Como les conté en mi columna pasada, estuve de viaje por España. En los últimos días de nuestro periplo, me comenzó a picar la nariz, pero considerando el frío que hacía, no me pareció motivo de alarma.
Ya en Panamá, camino a mi casa desde el aeropuerto, pedí que pasaran por un laboratorio express para hacerme el hisopado y confirmar o descartar lo que presentía.
Llegué a mi casa y me metí en mi cuarto. Anuncié que no iba a salir hasta que llegara el resultado. ¿Y qué les parece? Ahí quedé por siete días.
Quiero que sepan algo: antes de eso, el covid ya había estado en tres ocasiones distintas en mi casa. En cada una, llevé bandejas de comida, repartí rollos de papel higiénico y serví jarras de agua, diligentemente, a todos los afectados. En cambio, aquí estaba yo en mi recámara, la primera noche de mi aislamiento, esperando que alguien, quien sea, se apiadara y me trajera una Coca Light. Demoró 40 minutos.

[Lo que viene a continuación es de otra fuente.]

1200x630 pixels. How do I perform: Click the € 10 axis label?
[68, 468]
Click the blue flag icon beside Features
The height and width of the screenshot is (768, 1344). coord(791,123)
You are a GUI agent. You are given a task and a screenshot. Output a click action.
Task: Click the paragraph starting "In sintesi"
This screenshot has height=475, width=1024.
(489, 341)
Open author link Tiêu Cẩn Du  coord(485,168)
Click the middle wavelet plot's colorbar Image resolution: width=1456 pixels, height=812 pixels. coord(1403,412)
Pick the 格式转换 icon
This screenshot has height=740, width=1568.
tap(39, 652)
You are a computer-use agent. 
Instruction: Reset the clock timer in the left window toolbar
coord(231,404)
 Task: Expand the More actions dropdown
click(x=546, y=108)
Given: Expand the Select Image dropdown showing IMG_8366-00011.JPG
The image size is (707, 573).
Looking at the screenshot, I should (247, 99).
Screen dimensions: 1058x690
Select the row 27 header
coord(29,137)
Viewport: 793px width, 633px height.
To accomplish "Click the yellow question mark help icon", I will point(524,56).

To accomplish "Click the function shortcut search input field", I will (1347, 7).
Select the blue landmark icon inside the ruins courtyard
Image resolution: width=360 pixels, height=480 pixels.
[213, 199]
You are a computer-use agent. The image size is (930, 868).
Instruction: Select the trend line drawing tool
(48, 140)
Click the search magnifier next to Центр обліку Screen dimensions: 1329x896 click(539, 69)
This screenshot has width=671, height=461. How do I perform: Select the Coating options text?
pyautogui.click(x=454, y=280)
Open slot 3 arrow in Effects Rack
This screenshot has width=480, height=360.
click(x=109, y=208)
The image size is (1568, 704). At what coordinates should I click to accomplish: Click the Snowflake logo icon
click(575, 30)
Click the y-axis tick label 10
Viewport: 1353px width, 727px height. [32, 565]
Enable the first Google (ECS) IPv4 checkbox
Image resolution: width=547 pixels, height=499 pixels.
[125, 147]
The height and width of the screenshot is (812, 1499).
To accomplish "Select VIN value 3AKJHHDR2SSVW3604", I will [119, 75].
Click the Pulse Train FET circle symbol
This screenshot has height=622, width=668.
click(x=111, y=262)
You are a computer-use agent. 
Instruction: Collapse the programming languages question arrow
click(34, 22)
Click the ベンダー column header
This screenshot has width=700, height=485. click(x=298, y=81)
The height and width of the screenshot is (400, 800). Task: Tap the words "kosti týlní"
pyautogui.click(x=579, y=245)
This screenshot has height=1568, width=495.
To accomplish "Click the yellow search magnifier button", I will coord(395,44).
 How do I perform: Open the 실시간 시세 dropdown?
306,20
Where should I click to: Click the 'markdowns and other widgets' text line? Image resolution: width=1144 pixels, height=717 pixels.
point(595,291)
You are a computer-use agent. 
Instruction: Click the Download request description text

Los primeros días estaba cansada y tenía jet lag, pero en el resto, no vi ni una serie ni me terminé un solo libro. Me da pena admitir que no sé en qué se fue la semana. Pero un día escuché los pajaritos cantar a las 5:13 a.m. Fue hermoso.
La sensación de ser yo la recluida fue muy extraña. La vida estaba pasando del otro lado de la puerta, y era desconcertante sentir que me la estaba perdiendo.
Era cuestión de tiempo para que apareciera mi primer contagiado: uno de mis hijos. Después fue el turno de la nana. Así iba el marcador: tres contagiados, dos recuperados y un invicto. A estas alturas era más lógico encerrar al sano, que privar a los otros de circular libremente por la casa.
Pero el primer atisbo de ansiedad me dio como al tercer día, en que vinieron a recoger el mueble del cuarto de mis hijos para pintarlo. Esa tarde, cuando abrí mi puerta para recibir el almuerzo, y vi de reojo el DESORDEN que había afuera, no pude concentrarme en más nada por el resto de la jornada. De pronto mi cuarto era un bunker, y lo que había allá afuera era el apocalipsis. Con decirles que Gabriel tenía hasta una mascota nueva: un erizo llamado Spike.
Este es el tipo de cosas que suceden cuando los padres se van de vacaciones, ¡no cuando están encerrados en su cuarto!